A federal judge has temporarily blocked the rapid deportations of undocumented migrants of the government of the US president, Donald Trump, giving the reason to civil rights groups that argue that the measure is a violation of due legal process.
In January, Trump restored the “immediate expulsion” of immigrants, a policy that already applied in his first term (2017-2021) and that allows the rapid deportation of undocumented people who cannot prove that they have been in the country for two years or more in the country, without a hearing.
Judge Jia Cobb, from Washington DC, issued an opinion in which she criticizes the measure, pillar of the mass deportation campaign promised by Trump, ensuring that “prioritizes the speed” and “will inevitably take the government to deport people by mistake through a truncated process.”
The rapid deportation policy of migrants
The rapid deportation policy of migrants was denounced by the American Union of Civil Libertads (ACLU), the main NGO in defense of immigrants in the US, on behalf of another pro -immigrant entity, Make the Road New York, who asked to block their effect, to which the judge has accessed.
In the 48 -page opinion, published on Friday night, the judge says not to question the constitutionality of the original rapid deportation policy, which takes a long time to deport immigrants near the southern border and have been in the US for a few days in the US, but its expansion.

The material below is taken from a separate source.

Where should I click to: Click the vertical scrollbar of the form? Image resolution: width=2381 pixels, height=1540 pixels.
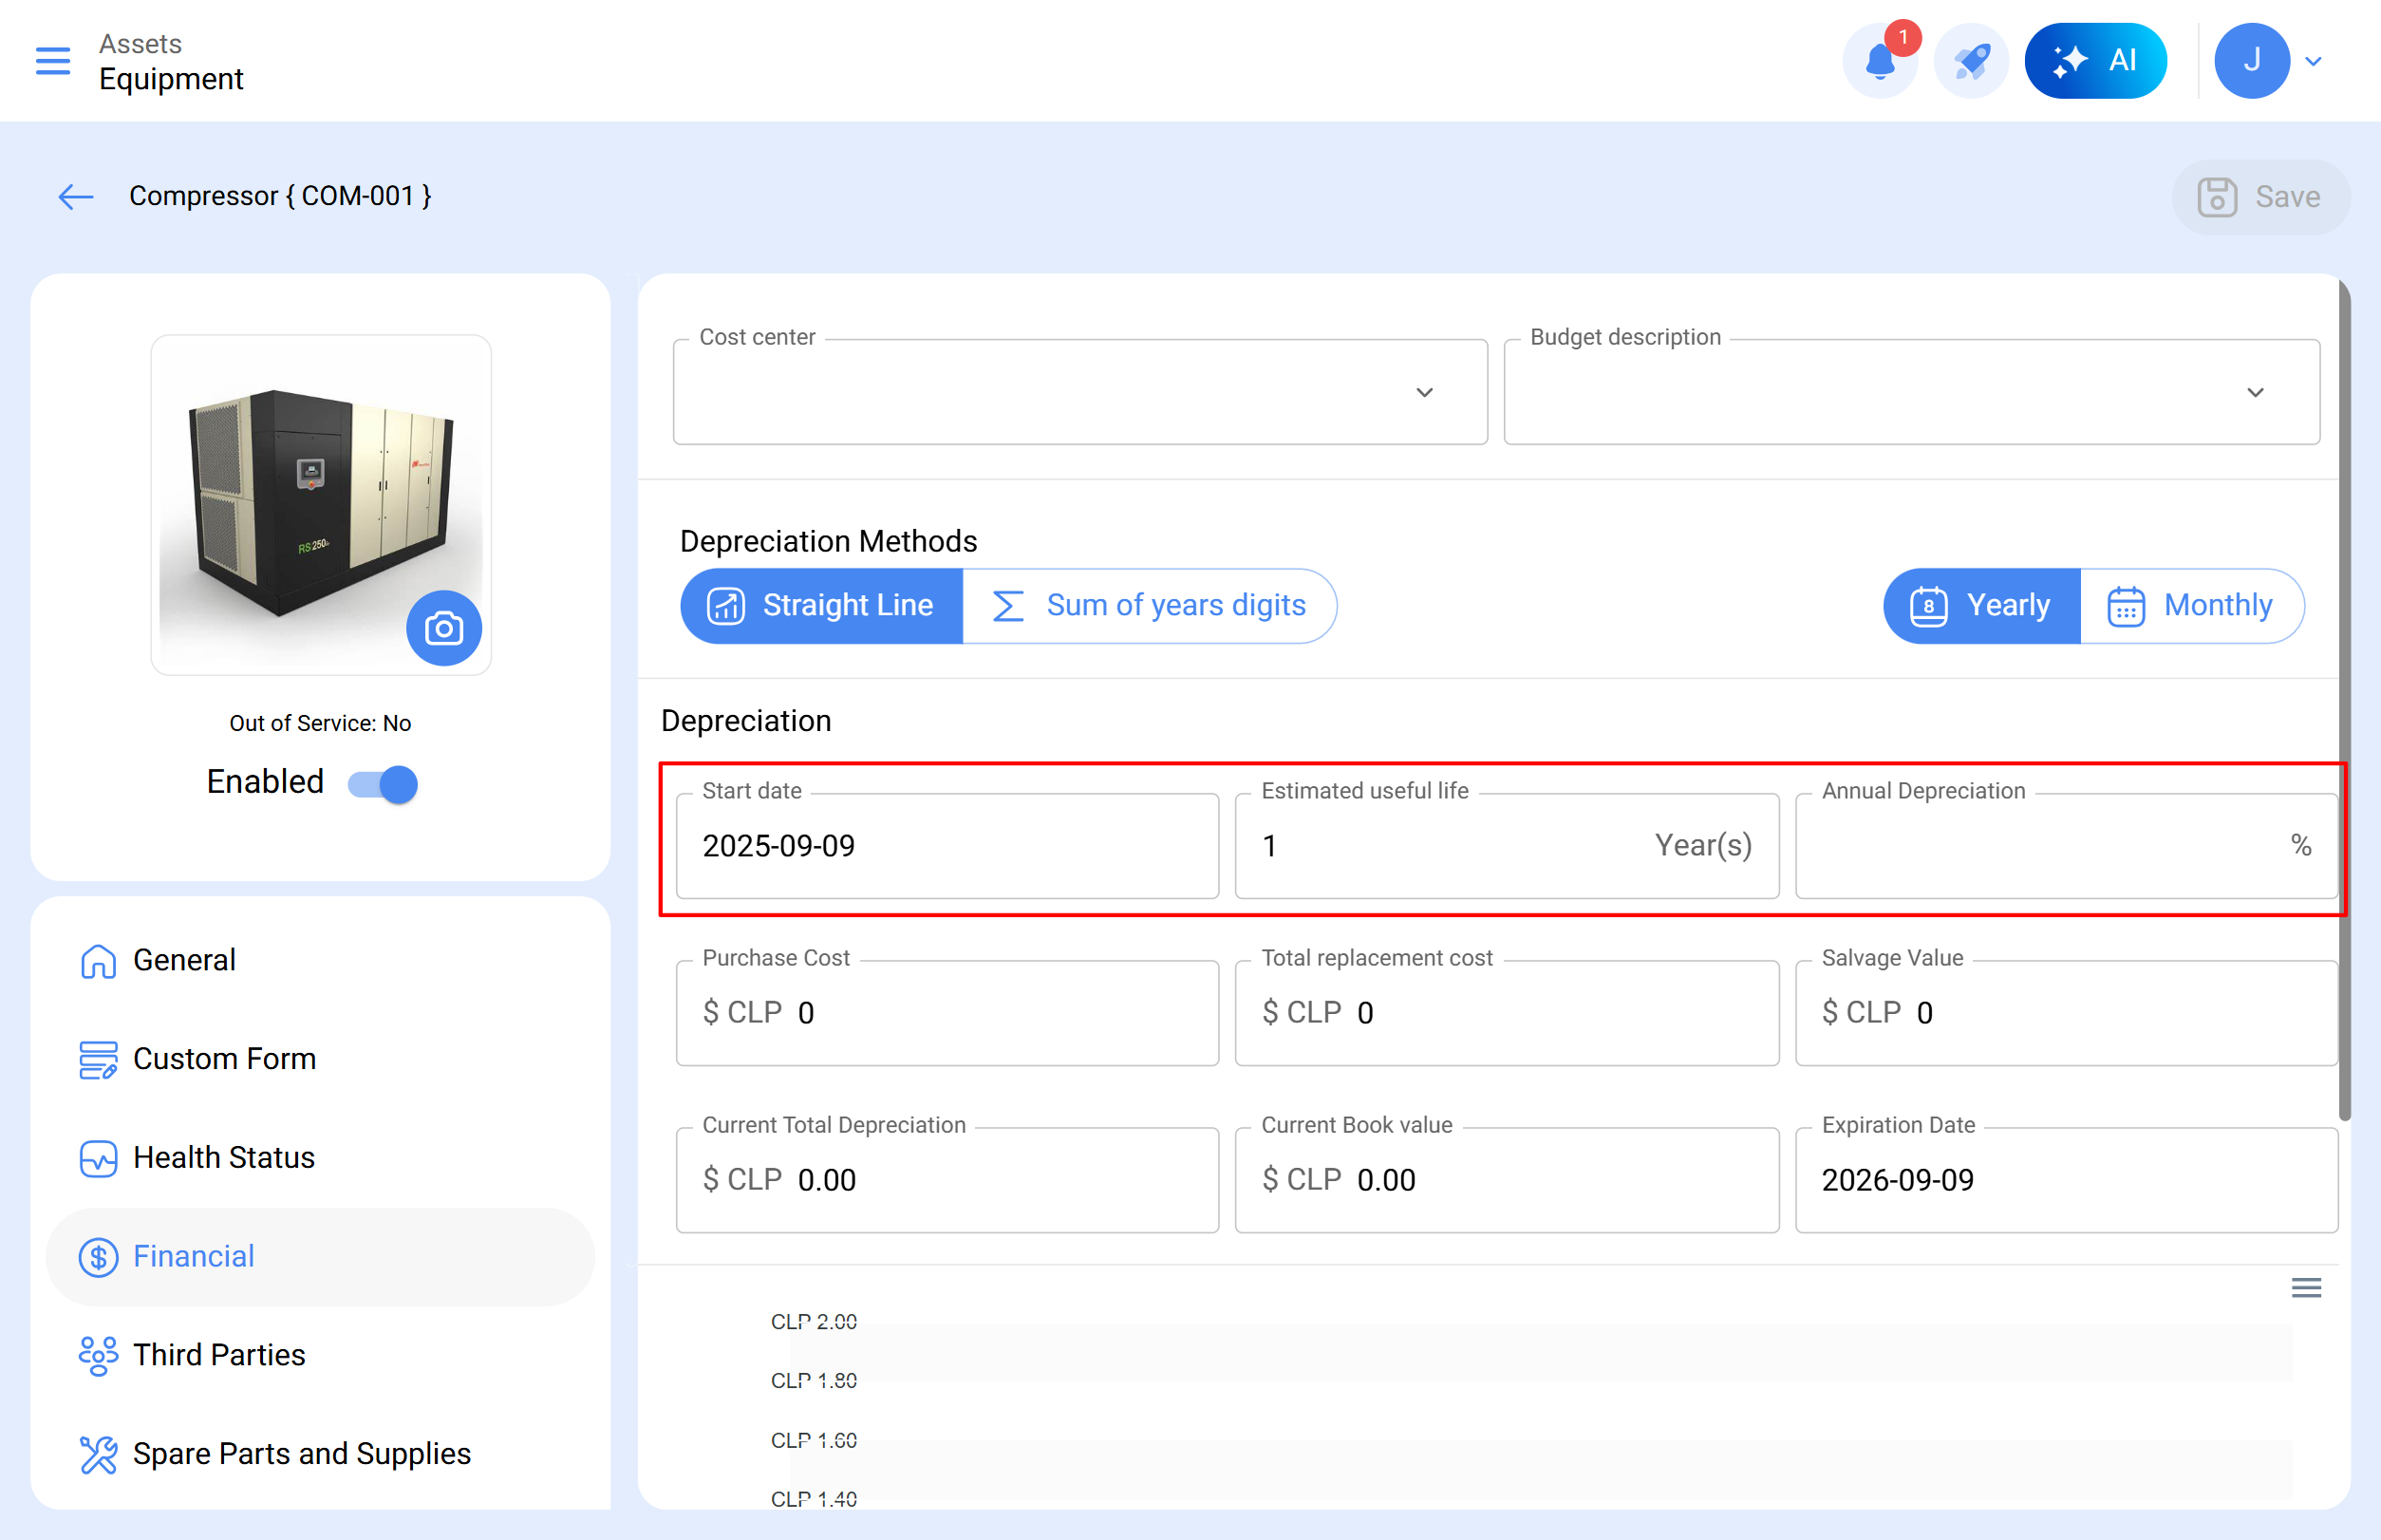click(x=2344, y=700)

In addition, COBB points out that “when applying the statute to a huge group of people living in the interior of the country and have not previously been subject to rapid deportation, the government must guarantee due process,” says the document.
The complaint argued precisely that the measure violates the fifth amendment, which includes the right to a fair legal process, and the laws of immigration and nationality and administrative procedure. Cobb adds that, “by defending this little process, the government makes a truly surprising argument: that those who entered the country illegally have no right to a process under the fifth amendment, but must accept any grace given by Congress.”